The establishment of managed clinical networks will promote consistency and quality of service throughout the care pathway. The HSE considers more needs to be done at a national level to ensure appropriate oversight and clinical leadership and to drive necessary reform and reconfiguration in maternity services. Looking to the system for precedents of successful organisational reform, the National Cancer Control Programme stands as a model which has significantly improved cancer services and patient outcomes.
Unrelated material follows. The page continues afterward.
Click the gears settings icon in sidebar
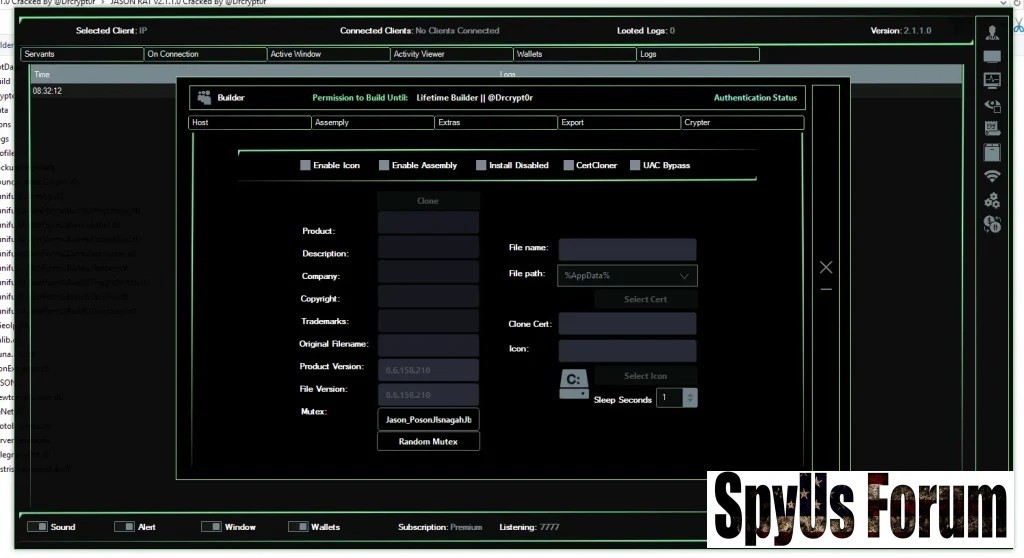This screenshot has width=1024, height=558. [991, 200]
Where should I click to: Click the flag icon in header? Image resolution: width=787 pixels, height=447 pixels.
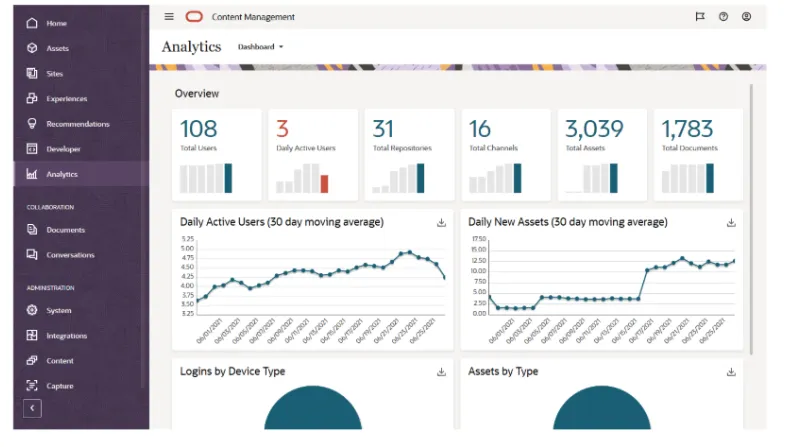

A programmatic approach to maternity services will underpin the provision of quality and safe, patient-centred, sustainable maternity care. The programme will provide the necessary governance, integration and leadership to drive reform and standardise care across all units. Such a dedicated structure will also ensure learning from adverse incidents is applied in a comprehensive and consistent manner and promote a national approach to consistent, evidenced-based practice in maternity care. This approach will support staff and enhance the opportunity for optimal clinical outcomes for mother and baby through the integration of the best research evidence, clinical expertise and patient values into the decision-making process for patient care.

A charter for maternity care is being developed in partnership with the clinical programme for obstetrics and gynaecology. The charter will outline a set of principles which describe what matters to women and their partners when engaging with and using maternity services. It aims to inform and empower women to actively look after their own health and the health of the unborn baby, while influencing the quality of maternity care. The work will be completed once the maternity strategy is finalised as the key components of the strategy need to be reflected in the charter.
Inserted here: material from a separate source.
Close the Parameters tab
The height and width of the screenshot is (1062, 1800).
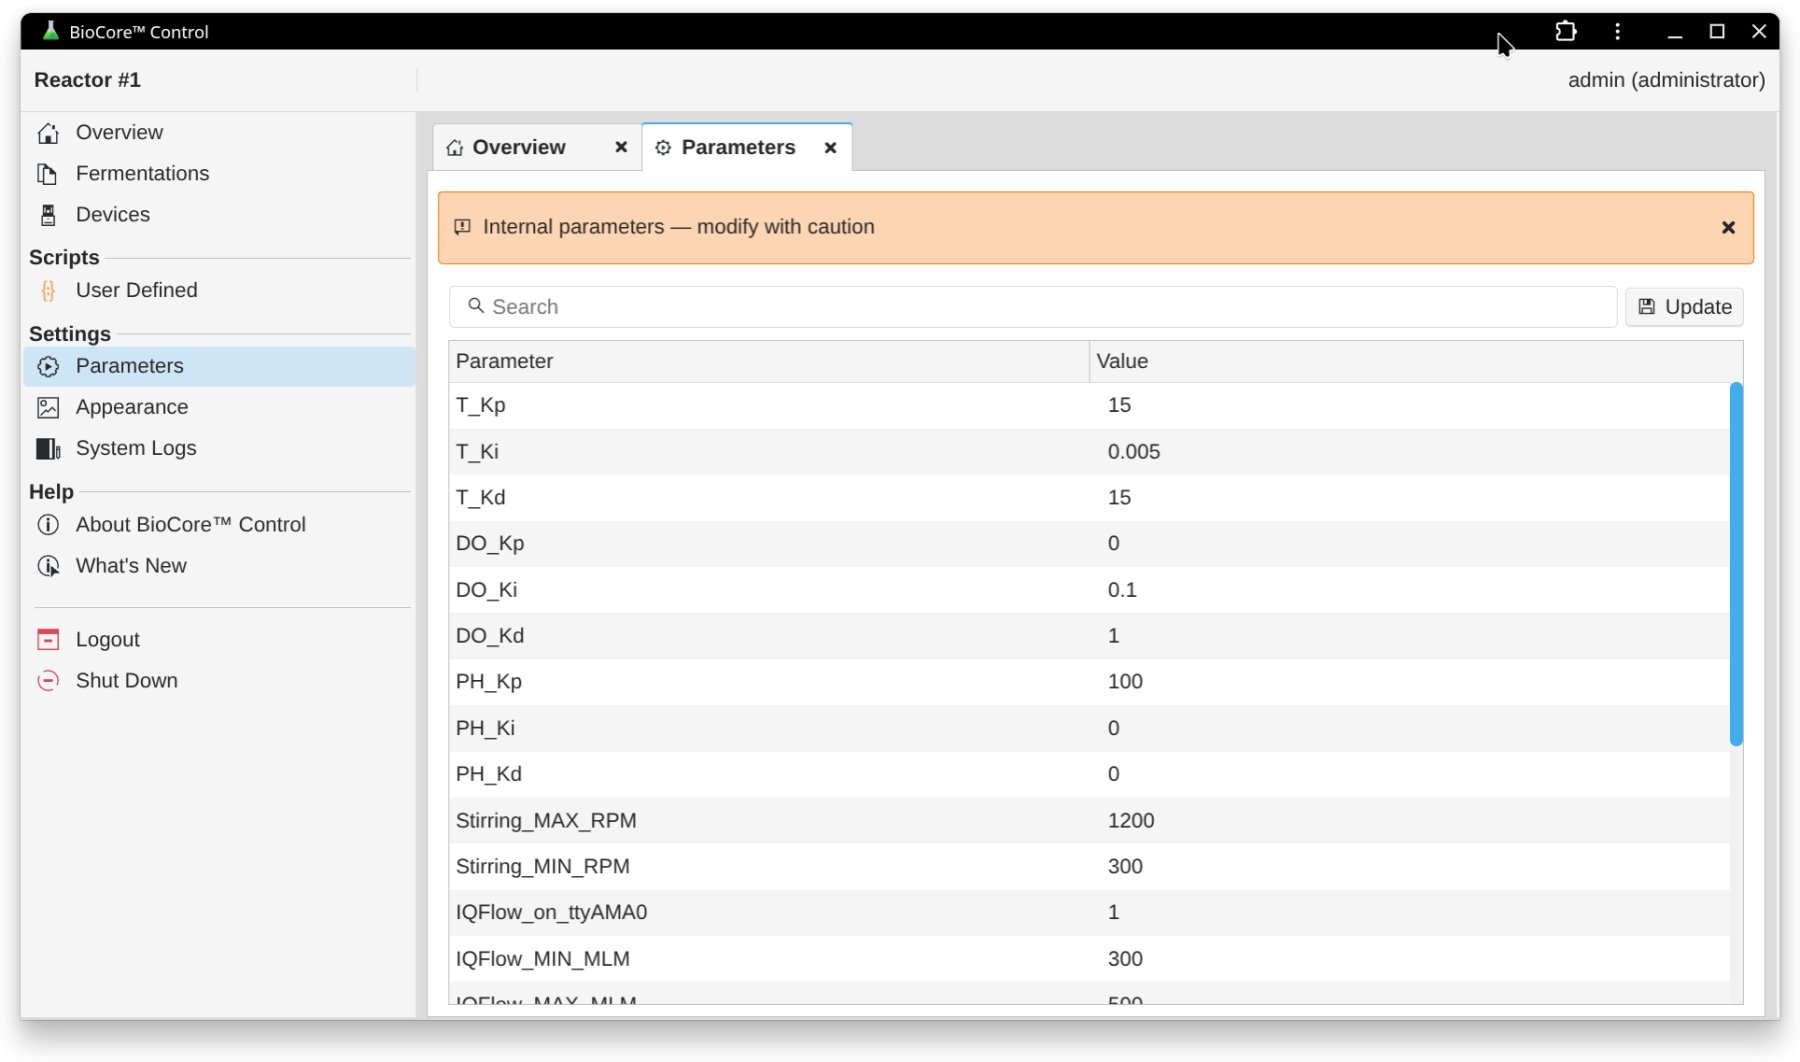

The MN-CMS is an electronic health record, EHR, for all women and babies who access the maternity services in Ireland. This system will provide accurate and up-to-date information to all those involved in the care of mothers and babies in maternity units. The vision is to continue to develop the system to meet the ongoing changes within maternity services and to work closely with other national systems and initiatives to capture and provide key information. This system, when implemented, will provide a seamless, complete and reliable source of all the information clinicians require to quickly and accurately make care decisions for the health and well-being of mothers and babies within Ireland. Phase 1 of this project is focused on the initial roll-out to the following four hospitals in 2016: Cork University Hospital; the Rotunda Hospital; Kerry General Hospital; and the National Maternity Hospital. This system will then be deployed to the remaining 15 maternity hospitals from 2016 onwards.
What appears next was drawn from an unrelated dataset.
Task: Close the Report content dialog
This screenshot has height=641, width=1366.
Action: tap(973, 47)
Moving on to the Irish maternity patient safety statement, a key concern for patients is that they receive safe and appropriate care. The CMO Portlaoise report sets out the requirement for a maternity patient safety statement. The maternity patient safety statement will provide up-to-date information for management and clinicians in maternity units on key patient safety issues. It will have the advantage of creating a source of information that is much more accessible and transparent for the purposes of external scrutiny, including by the public. The information within the statement will support local and hospital group management to identify trends, to target quality improvement measures and support ongoing risk assessment. It is expected these statements will be published online on a monthly basis commencing with August 2015 data published in early October 2015.

As you may be aware, Chair, yesterday the HSE published on its website two reports that were undertaken as part of our internal review of maternity services by David Flory. We can also address those, if required by the committee, or refer to them at a future date. That concludes my opening statement and I look forward to taking members' questions.